- Pitcher
- Born: September 22, 1997 (age 28) Queens, New York, U.S.
- Batted: RightThrew: Right

MLB debut
- September 17, 2022, for the Boston Red Sox

Last MLB appearance
- October 2, 2022, for the Boston Red Sox

MLB statistics
- Win–loss record: 0–0
- Earned run average: 18.00
- Strikeouts: 4
- Stats at Baseball Reference

Teams
- Boston Red Sox (2022);

= Frank German =

American baseball player (born 1997)

Franklin German (born September 22, 1997) is an American former professional baseball pitcher. He has previously played in Major League Baseball (MLB) for the Boston Red Sox.

==Career==
===Amateur career===
German graduated from Bishop McLaughlin Catholic High School in Spring Hill, Florida.

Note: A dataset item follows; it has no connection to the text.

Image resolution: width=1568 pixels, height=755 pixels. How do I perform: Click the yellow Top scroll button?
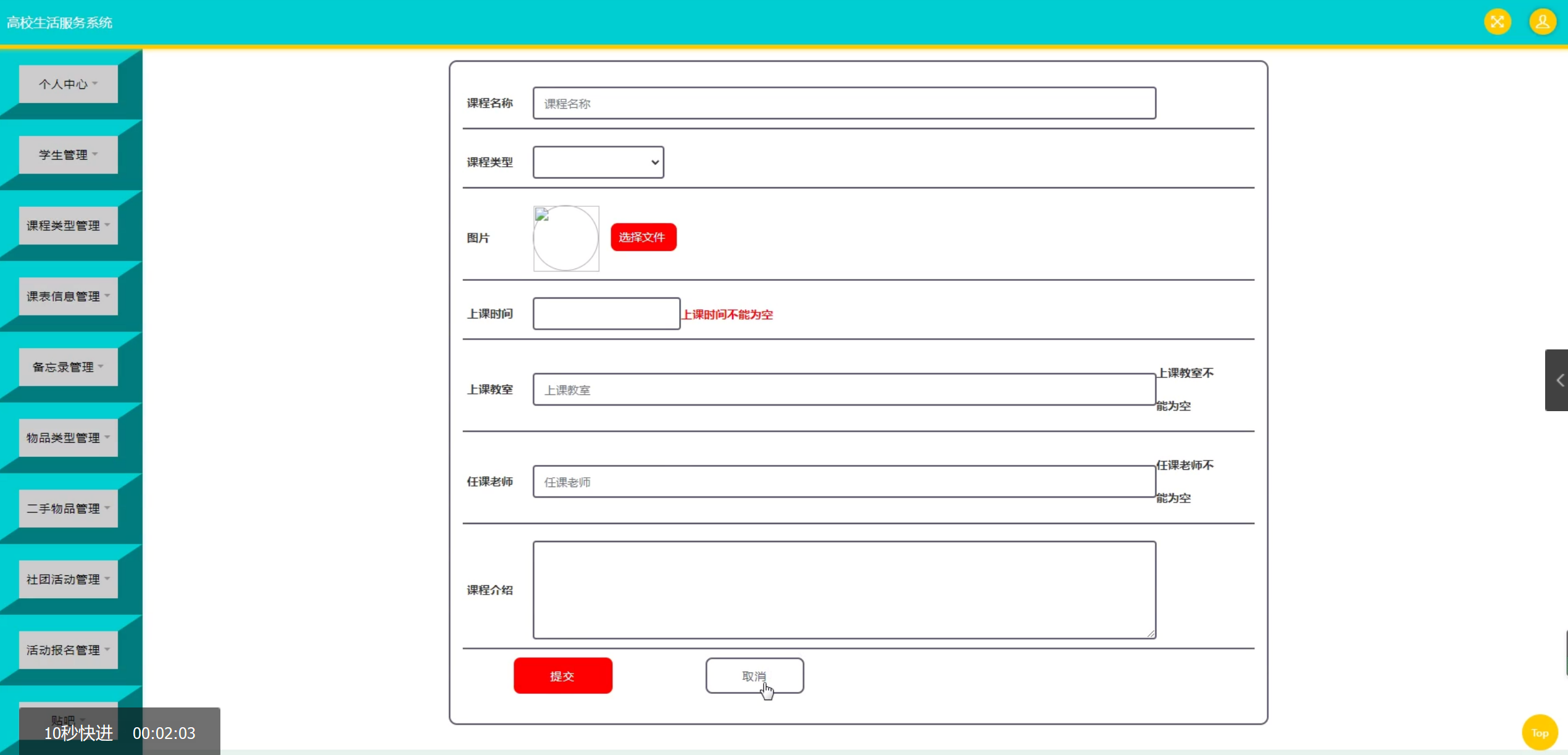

He enrolled at University of North Florida and played college baseball for the North Florida Ospreys. In 2017, he played collegiate summer baseball with the Wareham Gatemen of the Cape Cod Baseball League.

===New York Yankees===
The New York Yankees selected German in the fourth round of the 2018 MLB draft. He spent his first professional season with the Gulf Coast Yankees and Staten Island Yankees. In 2019, German played with the Gulf Coast Yankees and Tampa Tarpons. He did not play in a game in 2020 due to the cancellation of the minor league season because of the COVID-19 pandemic.

===Boston Red Sox===
On January 25, 2021, the Yankees traded German and Adam Ottavino to the Boston Red Sox for a player to be named later. German pitched during 2021 with the Portland Sea Dogs of Double-A and started 2022 with Portland before being promoted to the Worcester Red Sox of Triple-A during the season. On September 17, the Red Sox added German to their active roster. He made his major-league debut that day, allowing four runs without retiring a batter while facing four batters in relief. In 43 minor-league relief appearances, he posted a 5–2 record with seven saves and a 2.72 earned run average (ERA) while striking out 64 batters in 49 2/3 innings. German was named the minor-league Relief Pitcher of the Year by the Red Sox organization.

On January 30, 2023, German was designated for assignment in order for the Red Sox to add newly acquired relief pitcher Richard Bleier to the 40-man roster.

===Chicago White Sox===
On February 3, 2023, German was traded to the Chicago White Sox in exchange for Theo Denlinger. German was optioned to the Triple-A Charlotte Knights to begin the 2023 season. In 9 appearances for Charlotte, he struggled to a 7.15 ERA with 16 strikeouts in 11 1/3 innings pitched. On May 2, German was designated for assignment by Chicago.

===Cincinnati Reds===
On May 8, 2023, German was claimed off waivers by the Cincinnati Reds and optioned to the Triple-A Louisville Bats. In 10 games for Louisville, German struggled to an 8.64 ERA with 13 strikeouts in 8 1/3 innings pitched. On June 5, German was designated for assignment following the promotion of Andrew Abbott. He cleared waivers and was sent outright to Triple-A the following day. He was released by the Reds organization on July 13.

===Boston Red Sox (second stint)===
On July 26, 2023, German signed a minor league contract to return to the Red Sox organization. He made five relief appearances for Red Sox farm teams. He was later named a non-roster invitee to the team's 2024 spring training. German was released by the Red Sox organization on March 27.